Front. Immunol., 09 June 2021 | https://doi.org/10.3389/fimmu.2021.686127

Information-Driven Docking for TCR-pMHC Complex Prediction

  • 1Division of Infection and Immunity, University College London, London, United Kingdom
  • 2The UCL Centre for Computation, Mathematics and Physics in the Life Sciences and Experimental Biology (CoMPLEX), Department Computer Science, University College London, London, United Kingdom

T cell receptor (TCR) recognition of peptides presented by major histocompatibility complex (MHC) molecules is a fundamental process in the adaptive immune system. An understanding of this recognition process at the molecular level is crucial for TCR based therapeutics and vaccine design. The broad nature of TCR diversity and cross-reactivity presents a challenge for traditional structural resolution. Computational modelling of TCR-pMHC complexes offers an efficient alternative. This study compares the ability of four general-purpose docking platforms (ClusPro, LightDock, ZDOCK and HADDOCK) to make use of varying levels of binding interface information for accurate TCR-pMHC modelling. Each platform was tested on an expanded benchmark set of 44 TCR-pMHC docking cases. In general, HADDOCK is shown to be the best performer. Docking strategy guidance is provided to obtain the best models for each platform for future research. The TCR-pMHC docking cases used in this study can be downloaded from https://github.com/innate2adaptive/ExpandedBenchmark.

Introduction

T cell receptors (TCRs) occupy a crucial role in the specific recognition of major histocompatibility complex presented antigenic peptides (pMHCs) at the surface of infected cells as part of the adaptive immune response. A process of imprecise recombination of genes in the thymus produces a TCR repertoire that exhibits extraordinarily broad clonal and structural diversity, composed of on the order of 1011 sequences (1). This diversity provides the body with a mechanism of targeting a huge array of different antigens while maintaining a high degree of specificity, and makes TCRs intriguing targets for novel therapeutics.
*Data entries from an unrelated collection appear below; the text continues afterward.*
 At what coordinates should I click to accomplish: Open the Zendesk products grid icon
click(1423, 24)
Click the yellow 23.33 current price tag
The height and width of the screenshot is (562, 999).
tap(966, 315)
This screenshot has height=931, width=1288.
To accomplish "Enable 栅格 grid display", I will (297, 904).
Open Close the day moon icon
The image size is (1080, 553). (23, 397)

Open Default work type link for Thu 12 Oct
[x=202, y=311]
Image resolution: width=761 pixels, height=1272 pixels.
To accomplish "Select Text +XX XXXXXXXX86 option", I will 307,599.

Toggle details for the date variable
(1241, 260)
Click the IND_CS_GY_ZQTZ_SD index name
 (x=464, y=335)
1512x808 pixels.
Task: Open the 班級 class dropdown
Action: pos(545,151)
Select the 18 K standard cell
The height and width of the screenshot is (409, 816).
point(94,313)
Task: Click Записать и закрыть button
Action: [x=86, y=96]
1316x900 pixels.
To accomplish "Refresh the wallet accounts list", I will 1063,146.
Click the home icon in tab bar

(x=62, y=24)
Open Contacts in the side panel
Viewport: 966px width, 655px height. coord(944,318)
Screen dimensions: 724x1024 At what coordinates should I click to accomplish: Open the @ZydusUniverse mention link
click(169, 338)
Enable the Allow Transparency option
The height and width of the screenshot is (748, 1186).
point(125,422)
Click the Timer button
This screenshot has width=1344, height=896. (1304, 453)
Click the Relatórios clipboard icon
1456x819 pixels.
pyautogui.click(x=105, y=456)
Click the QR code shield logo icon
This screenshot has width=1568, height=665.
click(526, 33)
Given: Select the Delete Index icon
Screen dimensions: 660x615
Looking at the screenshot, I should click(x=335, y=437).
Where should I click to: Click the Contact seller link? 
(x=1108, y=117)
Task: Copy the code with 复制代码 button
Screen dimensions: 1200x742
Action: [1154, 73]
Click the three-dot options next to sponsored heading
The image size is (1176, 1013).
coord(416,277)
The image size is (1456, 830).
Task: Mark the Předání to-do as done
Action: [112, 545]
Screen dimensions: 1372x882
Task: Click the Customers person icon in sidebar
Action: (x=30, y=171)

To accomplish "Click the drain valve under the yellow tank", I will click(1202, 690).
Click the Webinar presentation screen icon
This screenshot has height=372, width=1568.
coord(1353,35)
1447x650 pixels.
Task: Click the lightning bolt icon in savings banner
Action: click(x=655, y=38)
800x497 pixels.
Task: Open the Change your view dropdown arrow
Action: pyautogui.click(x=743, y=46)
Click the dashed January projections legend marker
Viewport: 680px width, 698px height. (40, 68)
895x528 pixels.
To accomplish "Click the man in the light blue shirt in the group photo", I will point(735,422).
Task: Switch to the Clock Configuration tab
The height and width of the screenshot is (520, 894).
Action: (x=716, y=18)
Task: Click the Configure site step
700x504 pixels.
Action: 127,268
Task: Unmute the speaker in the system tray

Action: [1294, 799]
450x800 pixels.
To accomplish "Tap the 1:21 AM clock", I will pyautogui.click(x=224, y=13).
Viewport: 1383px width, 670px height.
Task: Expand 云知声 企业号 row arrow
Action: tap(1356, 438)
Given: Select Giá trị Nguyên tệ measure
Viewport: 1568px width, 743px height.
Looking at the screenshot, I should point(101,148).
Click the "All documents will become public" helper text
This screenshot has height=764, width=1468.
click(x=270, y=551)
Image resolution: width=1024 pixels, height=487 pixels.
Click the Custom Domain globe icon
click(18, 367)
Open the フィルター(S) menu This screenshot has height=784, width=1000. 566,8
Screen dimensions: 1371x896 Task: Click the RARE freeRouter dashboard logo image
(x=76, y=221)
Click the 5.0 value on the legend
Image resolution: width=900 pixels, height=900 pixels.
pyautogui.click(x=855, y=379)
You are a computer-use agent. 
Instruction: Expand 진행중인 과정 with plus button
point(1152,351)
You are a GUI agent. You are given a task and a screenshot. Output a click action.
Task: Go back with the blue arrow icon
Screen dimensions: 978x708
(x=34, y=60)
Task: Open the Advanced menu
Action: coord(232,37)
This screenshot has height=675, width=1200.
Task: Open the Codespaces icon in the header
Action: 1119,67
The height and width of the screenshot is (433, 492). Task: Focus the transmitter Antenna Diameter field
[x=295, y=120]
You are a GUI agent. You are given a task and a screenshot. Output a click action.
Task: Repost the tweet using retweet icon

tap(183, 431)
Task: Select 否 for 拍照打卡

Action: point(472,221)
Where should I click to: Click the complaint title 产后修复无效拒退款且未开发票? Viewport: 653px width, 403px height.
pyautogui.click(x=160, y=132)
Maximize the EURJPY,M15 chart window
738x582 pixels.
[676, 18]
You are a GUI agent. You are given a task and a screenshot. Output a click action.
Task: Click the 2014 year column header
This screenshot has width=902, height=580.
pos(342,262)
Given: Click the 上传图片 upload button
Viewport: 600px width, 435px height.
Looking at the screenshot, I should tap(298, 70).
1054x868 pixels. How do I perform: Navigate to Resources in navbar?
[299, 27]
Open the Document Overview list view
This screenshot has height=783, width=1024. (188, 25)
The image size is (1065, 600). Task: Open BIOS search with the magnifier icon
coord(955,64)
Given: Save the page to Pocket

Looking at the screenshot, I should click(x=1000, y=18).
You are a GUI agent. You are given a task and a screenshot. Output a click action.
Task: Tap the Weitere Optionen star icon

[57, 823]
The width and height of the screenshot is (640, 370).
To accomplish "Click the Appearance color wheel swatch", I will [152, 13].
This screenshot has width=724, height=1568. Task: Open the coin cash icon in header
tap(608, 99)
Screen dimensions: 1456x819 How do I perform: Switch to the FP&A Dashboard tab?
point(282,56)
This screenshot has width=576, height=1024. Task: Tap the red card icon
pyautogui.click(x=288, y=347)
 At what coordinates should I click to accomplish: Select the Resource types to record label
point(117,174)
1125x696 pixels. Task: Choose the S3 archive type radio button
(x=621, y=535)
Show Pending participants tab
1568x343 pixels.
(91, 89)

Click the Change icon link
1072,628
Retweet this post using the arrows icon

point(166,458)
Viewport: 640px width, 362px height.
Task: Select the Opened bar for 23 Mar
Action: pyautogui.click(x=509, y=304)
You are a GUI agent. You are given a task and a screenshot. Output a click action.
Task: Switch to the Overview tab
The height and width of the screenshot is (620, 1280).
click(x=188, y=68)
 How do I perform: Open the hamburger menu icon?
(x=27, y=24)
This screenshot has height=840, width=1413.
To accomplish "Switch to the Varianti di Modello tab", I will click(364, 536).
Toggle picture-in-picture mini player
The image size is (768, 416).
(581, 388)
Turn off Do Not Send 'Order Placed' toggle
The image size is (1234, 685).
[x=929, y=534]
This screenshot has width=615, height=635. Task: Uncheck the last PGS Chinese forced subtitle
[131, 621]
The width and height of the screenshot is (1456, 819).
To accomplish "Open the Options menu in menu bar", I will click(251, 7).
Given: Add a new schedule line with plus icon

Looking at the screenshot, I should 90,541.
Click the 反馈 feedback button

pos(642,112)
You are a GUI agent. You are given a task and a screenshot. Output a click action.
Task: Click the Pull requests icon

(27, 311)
Clinical trials have proven TCR therapy to be a viable strategy against cancer (2), and there is hope that similar attempts will be fruitful against other diseases, such as tuberculosis (3) and HIV (4). Furthermore, TCRs are of considerable interest in the field of vaccine design (5, 6) and in the study of autoimmune diseases (79).

Experimental crystallisation and structural resolution of TCR-pMHC complexes can be an expensive and time-consuming process. Computational methods that accurately model these structures could therefore contribute considerably to the study of TCR-pMHC interaction at the molecular level. A number of computational tools that make use of structural templates have been explored in the context of unbound TCR-pMHC (10, 11) and bound TCR-pMHC modelling (1214). Where no appropriate template is available, protein-protein docking algorithms provide a well-established method for bound complex prediction.

The computational docking community has flourished over the past few decades, producing a wide range of freely available docking software platforms (15), supported and encouraged by the CAPRI blind docking experiment (16). In general, docking algorithms sample thousands of potential poses of the two (or more) binding partners, searching for models that capture the true structure (native solution) of the complex. The models are ranked using a scoring function designed with the aim of reflecting how close a given model is to the native solution.

Rigid body platforms that forgo the modelling of conformational changes, such as ZDOCK (17) and ClusPro (18), achieve rapid search efficiency by sampling conformations in Fourier space (19). Alternatively, coarse-grain Monte Carlo simulations followed by high-resolution refinement for modelling flexibility, notably employed by the RosettaDock platform (20), have also proven effective algorithms in model prediction. An extension of RosettaDock, TCRFlexDock (21), was built with the specific aim of accurately modelling TCR-pMHC structures. Refinement stages for flexible protein modelling are also employed by other platforms, such as HADDOCK (22). Algorithms such as LightDock (23) have approached the problem using normal mode analysis.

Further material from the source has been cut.